Looking forward, Gilliland mentioned the existence of "several thousand independent retailers" in the natural foods channel and "virtually every other operator is a one-to-three-store regional chain. We think these stores represent a huge pool of potential acquisition targets for us."

"In the immediate future, we have a lot of catching up to do getting even with conventional grocers in terms of IT [information technology] distribution efficiency infrastructure, and some of the conventional guys we've hired from Vons [Cos.] and Lucky's [Lucky Stores] and Ralphs [Grocery Co.] are helping us do that. We have a number of technology initiatives under way," including replacing point of sale software, and "we just rolled out our attempt at e-commerce."

"We're constantly pushing the quality envelope, the customer service side of the envelope and avoiding the commodity side of the business." Gilliland said the company is looking to provide "bigger perishable offerings where we can outperform the big-box stores and see the dairy offerings shrink; natural living [as a channel] can't make a living forever selling A,B,C vitamins."

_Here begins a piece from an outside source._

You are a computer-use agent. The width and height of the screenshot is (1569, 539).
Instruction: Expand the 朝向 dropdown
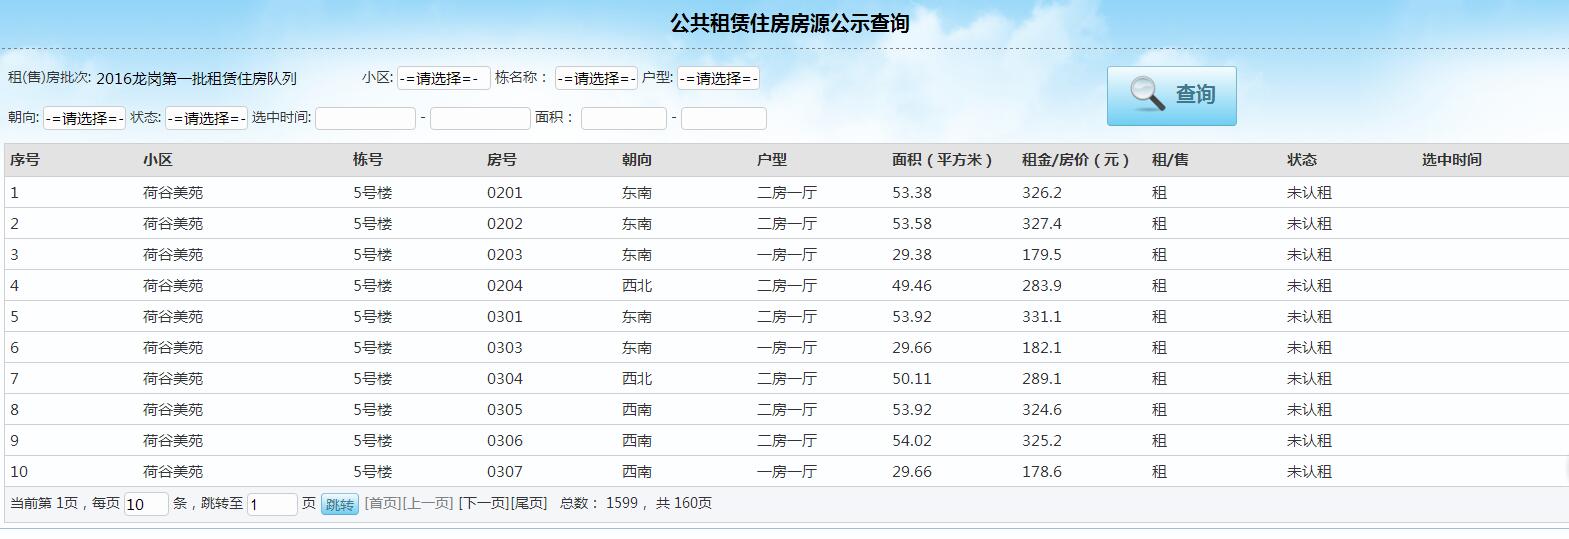84,118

What Gilliland said the company envisions is a store where customers not only shop for grocery items, but to come in for a homeopathic diagnosis of their ills and then purchase the natural "prescription."

He also mentioned the rollout of a new format called Peoples Market, which Gilliland described as "an Old Navy version of Wild Oats. I think there's huge opportunities in a number of channels to expand this business," he concluded.

This presentation was moderated by Chris L. Grindem, senior partner and management director at J. Walter Thompson Retail Group.